### Task goal
Change "Locate each element" to "Find each element" everywhere in the records below, and leave every other word unchanged.

### Data in this exercise
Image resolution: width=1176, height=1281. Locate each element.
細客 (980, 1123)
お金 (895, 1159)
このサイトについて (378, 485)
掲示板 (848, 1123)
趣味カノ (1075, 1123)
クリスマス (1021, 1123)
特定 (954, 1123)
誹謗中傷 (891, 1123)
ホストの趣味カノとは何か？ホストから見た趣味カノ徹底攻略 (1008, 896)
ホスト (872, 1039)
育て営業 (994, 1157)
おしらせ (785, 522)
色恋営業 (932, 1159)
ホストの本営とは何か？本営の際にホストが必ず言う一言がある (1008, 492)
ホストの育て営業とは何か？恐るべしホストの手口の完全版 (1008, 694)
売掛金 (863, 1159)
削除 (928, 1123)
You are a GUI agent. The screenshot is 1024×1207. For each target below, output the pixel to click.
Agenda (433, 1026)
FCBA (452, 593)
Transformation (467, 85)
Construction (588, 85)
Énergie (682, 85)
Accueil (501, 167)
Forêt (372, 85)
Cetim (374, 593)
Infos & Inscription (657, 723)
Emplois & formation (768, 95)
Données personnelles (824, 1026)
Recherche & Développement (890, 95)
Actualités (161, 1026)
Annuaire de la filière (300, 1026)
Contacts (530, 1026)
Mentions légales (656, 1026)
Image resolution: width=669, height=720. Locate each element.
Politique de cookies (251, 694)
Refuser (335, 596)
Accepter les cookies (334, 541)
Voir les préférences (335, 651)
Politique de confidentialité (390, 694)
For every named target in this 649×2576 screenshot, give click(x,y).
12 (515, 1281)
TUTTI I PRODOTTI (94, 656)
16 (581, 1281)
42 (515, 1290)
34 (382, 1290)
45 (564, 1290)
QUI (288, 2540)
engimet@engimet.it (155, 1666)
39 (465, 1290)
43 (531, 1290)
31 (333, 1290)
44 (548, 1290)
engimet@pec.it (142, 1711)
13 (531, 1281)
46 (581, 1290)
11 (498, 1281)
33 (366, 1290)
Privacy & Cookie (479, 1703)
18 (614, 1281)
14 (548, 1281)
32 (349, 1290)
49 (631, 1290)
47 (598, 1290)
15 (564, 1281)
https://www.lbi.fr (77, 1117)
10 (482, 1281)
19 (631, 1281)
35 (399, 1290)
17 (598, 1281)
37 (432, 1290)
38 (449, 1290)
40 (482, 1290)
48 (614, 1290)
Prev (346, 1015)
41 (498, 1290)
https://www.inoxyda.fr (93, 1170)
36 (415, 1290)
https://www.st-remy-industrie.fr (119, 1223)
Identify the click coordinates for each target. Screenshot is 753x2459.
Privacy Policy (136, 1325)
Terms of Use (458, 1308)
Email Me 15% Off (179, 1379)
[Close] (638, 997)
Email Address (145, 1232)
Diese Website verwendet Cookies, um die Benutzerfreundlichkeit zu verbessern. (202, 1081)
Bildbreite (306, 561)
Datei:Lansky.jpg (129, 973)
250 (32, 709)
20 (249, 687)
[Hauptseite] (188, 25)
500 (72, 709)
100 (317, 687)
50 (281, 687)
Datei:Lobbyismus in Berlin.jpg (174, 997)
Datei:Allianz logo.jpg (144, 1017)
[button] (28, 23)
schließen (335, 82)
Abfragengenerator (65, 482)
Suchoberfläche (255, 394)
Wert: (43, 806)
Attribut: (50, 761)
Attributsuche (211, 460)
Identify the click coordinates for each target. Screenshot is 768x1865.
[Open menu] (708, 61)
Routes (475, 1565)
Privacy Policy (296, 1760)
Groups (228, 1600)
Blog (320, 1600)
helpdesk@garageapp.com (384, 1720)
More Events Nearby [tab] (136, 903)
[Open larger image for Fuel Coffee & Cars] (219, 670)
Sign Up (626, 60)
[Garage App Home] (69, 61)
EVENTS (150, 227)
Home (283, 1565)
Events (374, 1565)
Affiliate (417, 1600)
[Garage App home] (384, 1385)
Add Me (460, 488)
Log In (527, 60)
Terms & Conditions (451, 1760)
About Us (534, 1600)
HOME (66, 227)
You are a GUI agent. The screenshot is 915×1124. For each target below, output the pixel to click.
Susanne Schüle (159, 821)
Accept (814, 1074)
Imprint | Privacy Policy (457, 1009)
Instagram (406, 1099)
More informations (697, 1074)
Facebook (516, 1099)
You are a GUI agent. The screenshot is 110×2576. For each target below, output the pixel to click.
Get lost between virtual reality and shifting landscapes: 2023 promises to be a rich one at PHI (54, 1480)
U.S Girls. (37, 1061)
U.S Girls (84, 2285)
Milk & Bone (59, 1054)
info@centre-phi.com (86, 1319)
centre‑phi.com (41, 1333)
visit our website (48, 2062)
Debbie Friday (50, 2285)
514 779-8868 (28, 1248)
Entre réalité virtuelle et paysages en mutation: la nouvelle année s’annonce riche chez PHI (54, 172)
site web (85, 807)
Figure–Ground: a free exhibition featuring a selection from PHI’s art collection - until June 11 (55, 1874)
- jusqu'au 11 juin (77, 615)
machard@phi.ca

### Response to the exercise
Image resolution: width=1176, height=1281. Find each element.
細客 (980, 1123)
お金 (895, 1159)
このサイトについて (378, 485)
掲示板 (848, 1123)
趣味カノ (1075, 1123)
クリスマス (1021, 1123)
特定 (954, 1123)
誹謗中傷 (891, 1123)
ホストの趣味カノとは何か？ホストから見た趣味カノ徹底攻略 (1008, 896)
ホスト (872, 1039)
育て営業 (994, 1157)
おしらせ (785, 522)
色恋営業 (932, 1159)
ホストの本営とは何か？本営の際にホストが必ず言う一言がある (1008, 492)
ホストの育て営業とは何か？恐るべしホストの手口の完全版 (1008, 694)
売掛金 (863, 1159)
削除 (928, 1123)
You are a GUI agent. The screenshot is 1024×1207. For each target below, output the pixel to click.
Agenda (433, 1026)
FCBA (452, 593)
Transformation (467, 85)
Construction (588, 85)
Énergie (682, 85)
Accueil (501, 167)
Forêt (372, 85)
Cetim (374, 593)
Infos & Inscription (657, 723)
Emplois & formation (768, 95)
Données personnelles (824, 1026)
Recherche & Développement (890, 95)
Actualités (161, 1026)
Annuaire de la filière (300, 1026)
Contacts (530, 1026)
Mentions légales (656, 1026)
Image resolution: width=669, height=720. Find each element.
Politique de cookies (251, 694)
Refuser (335, 596)
Accepter les cookies (334, 541)
Voir les préférences (335, 651)
Politique de confidentialité (390, 694)
For every named target in this 649×2576 screenshot, give click(x,y).
12 (515, 1281)
TUTTI I PRODOTTI (94, 656)
16 (581, 1281)
42 (515, 1290)
34 (382, 1290)
45 (564, 1290)
QUI (288, 2540)
engimet@engimet.it (155, 1666)
39 (465, 1290)
43 (531, 1290)
31 (333, 1290)
44 (548, 1290)
engimet@pec.it (142, 1711)
13 (531, 1281)
46 (581, 1290)
11 (498, 1281)
33 (366, 1290)
Privacy & Cookie (479, 1703)
18 (614, 1281)
14 (548, 1281)
32 (349, 1290)
49 (631, 1290)
47 (598, 1290)
15 (564, 1281)
https://www.lbi.fr (77, 1117)
10 (482, 1281)
19 (631, 1281)
35 (399, 1290)
17 (598, 1281)
37 (432, 1290)
38 (449, 1290)
40 (482, 1290)
48 (614, 1290)
Prev (346, 1015)
41 (498, 1290)
https://www.inoxyda.fr (93, 1170)
36 (415, 1290)
https://www.st-remy-industrie.fr (119, 1223)
Identify the click coordinates for each target. Screenshot is 753x2459.
Privacy Policy (136, 1325)
Terms of Use (458, 1308)
Email Me 15% Off (179, 1379)
[Close] (638, 997)
Email Address (145, 1232)
Diese Website verwendet Cookies, um die Benutzerfreundlichkeit zu verbessern. (202, 1081)
Bildbreite (306, 561)
Datei:Lansky.jpg (129, 973)
250 (32, 709)
20 (249, 687)
[Hauptseite] (188, 25)
500 (72, 709)
100 (317, 687)
50 (281, 687)
Datei:Lobbyismus in Berlin.jpg (174, 997)
Datei:Allianz logo.jpg (144, 1017)
[button] (28, 23)
schließen (335, 82)
Abfragengenerator (65, 482)
Suchoberfläche (255, 394)
Wert: (43, 806)
Attribut: (50, 761)
Attributsuche (211, 460)
Identify the click coordinates for each target. Screenshot is 768x1865.
[Open menu] (708, 61)
Routes (475, 1565)
Privacy Policy (296, 1760)
Groups (228, 1600)
Blog (320, 1600)
helpdesk@garageapp.com (384, 1720)
More Events Nearby [tab] (136, 903)
[Open larger image for Fuel Coffee & Cars] (219, 670)
Sign Up (626, 60)
[Garage App Home] (69, 61)
EVENTS (150, 227)
Home (283, 1565)
Events (374, 1565)
Affiliate (417, 1600)
[Garage App home] (384, 1385)
Add Me (460, 488)
Log In (527, 60)
Terms & Conditions (451, 1760)
About Us (534, 1600)
HOME (66, 227)
You are a GUI agent. The screenshot is 915×1124. For each target below, output the pixel to click.
Susanne Schüle (159, 821)
Accept (814, 1074)
Imprint | Privacy Policy (457, 1009)
Instagram (406, 1099)
More informations (697, 1074)
Facebook (516, 1099)
You are a GUI agent. The screenshot is 110×2576. For each target below, output the pixel to click.
Get lost between virtual reality and shifting landscapes: 2023 promises to be a rich one at PHI (54, 1480)
U.S Girls. (37, 1061)
U.S Girls (84, 2285)
Milk & Bone (59, 1054)
info@centre-phi.com (86, 1319)
centre‑phi.com (41, 1333)
visit our website (48, 2062)
Debbie Friday (50, 2285)
514 779-8868 (28, 1248)
Entre réalité virtuelle et paysages en mutation: la nouvelle année s’annonce riche chez PHI (54, 172)
site web (85, 807)
Figure–Ground: a free exhibition featuring a selection from PHI’s art collection - until June 11 (55, 1874)
- jusqu'au 11 juin (77, 615)
machard@phi.ca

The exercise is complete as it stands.